Use CPR When Building a Virtual Team
This week’s video cliff note focuses on building a virtual team from Chapter 6 on “Getting Deliverables Out The Door” explaining the meaning and importance of administering and implementing CPR. Yael has recently written for IEE Technology and Society Magazine “Getting Deliverables Out the Door with Your Virtual Team – Administering CPR” where she explores the topic in more detail.
Cliff Note # 7 focuses on CPR, a planned, systematic approach for building a virtual team that will help to keep things on track so that small issues do not grow and derail the team’s efforts. In order to move deliverables along, a relevant and comprehensive tool kit should be designed when building a virtual team. It is not an easy task given the paradox that exists in the virtual workplace, both opposite approaches are needed; a structure and flexibility.
CPR stands for C=Communication Plan, P=People Plan, R=Risk Management Plan. Below find an outline for virtual team processes with CPR tips from A Manager’s Guide to Virtual Teams
- It’s important to develop the right Communication Plan by selecting the appropriate communication tools and processes. Organize the criteria of your plan by considering questions such as: Who is the stakeholder? Why communicate? What needs to be communicated? When and how to communicate?

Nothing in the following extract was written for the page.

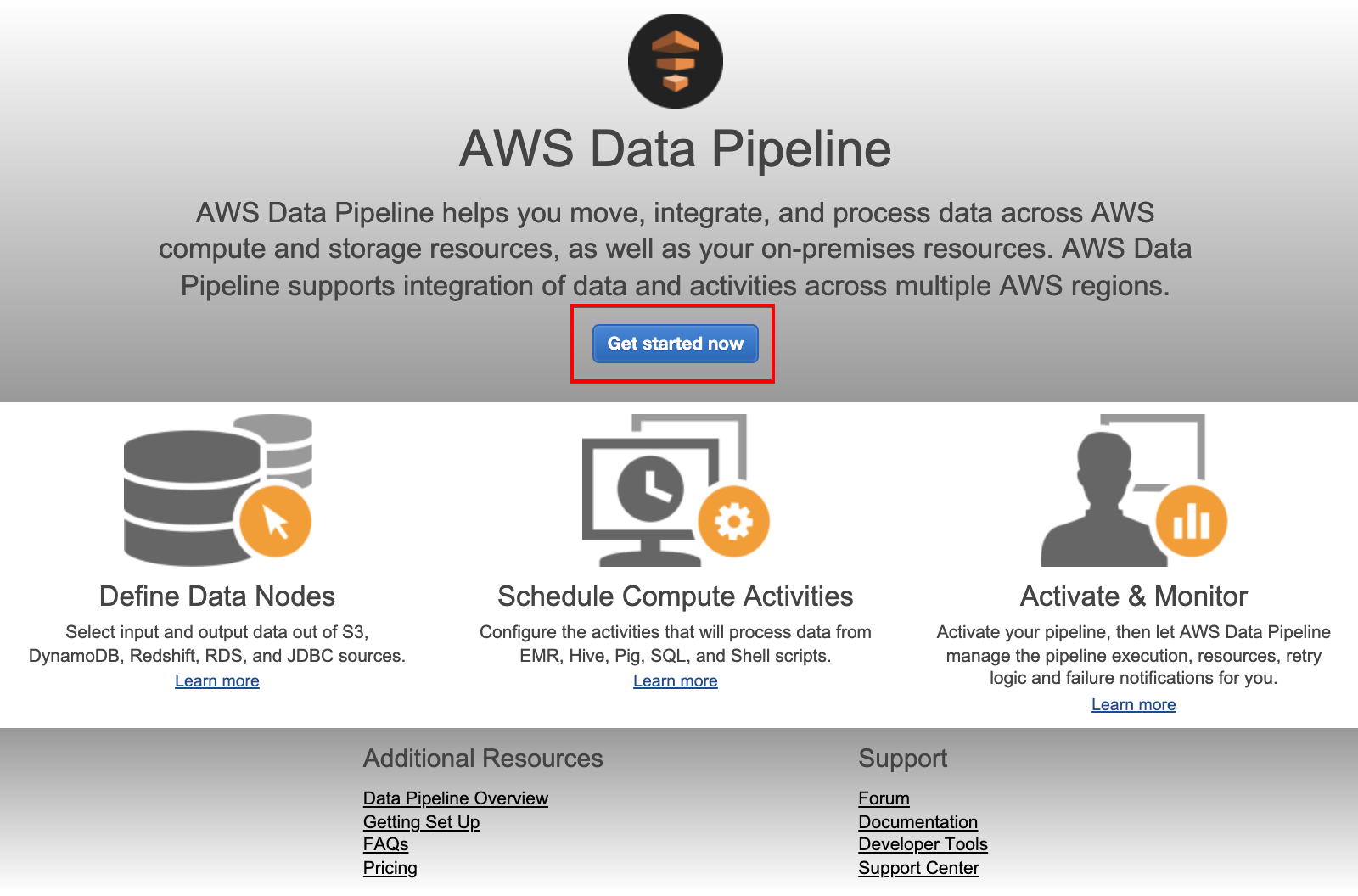Click the Schedule Compute Activities heading

click(676, 596)
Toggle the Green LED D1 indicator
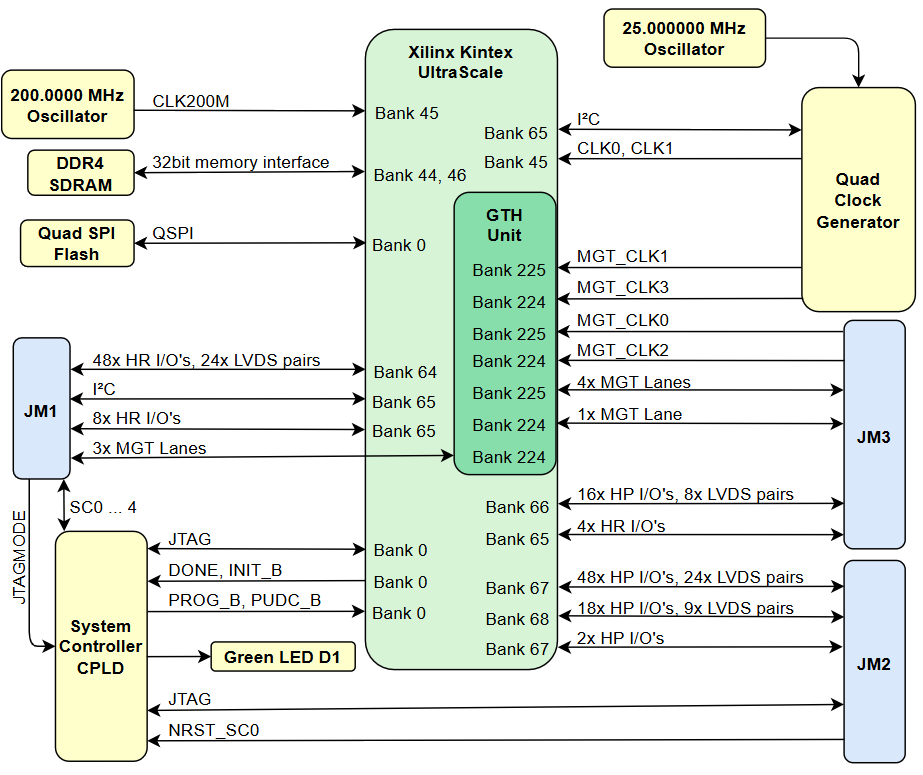Viewport: 923px width, 775px height. 283,657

- In order to successfully get deliverables out the door, it’s critical to engage the right people in the right way. CPR People Plan focuses on the internal people component. Learn about your team as much as you can. Mapping team key information helps in making informed decisions about maximizing their efforts. By observing how the team functions you can create the best circumstances for collaborative teamwork.
- Before creating a Risk Management Plan every team manager should identify and analyze the possible “what if” scenarios thoroughly before deciding on priorities and assigning ownerships for risk strategies.
Ask these basic questions for building a virtual team:
- What could negatively or positively affect the project?
- What is the likelihood that this situation will occur?
- How will it impact the project?
- What can be done to mitigate its adverse effects?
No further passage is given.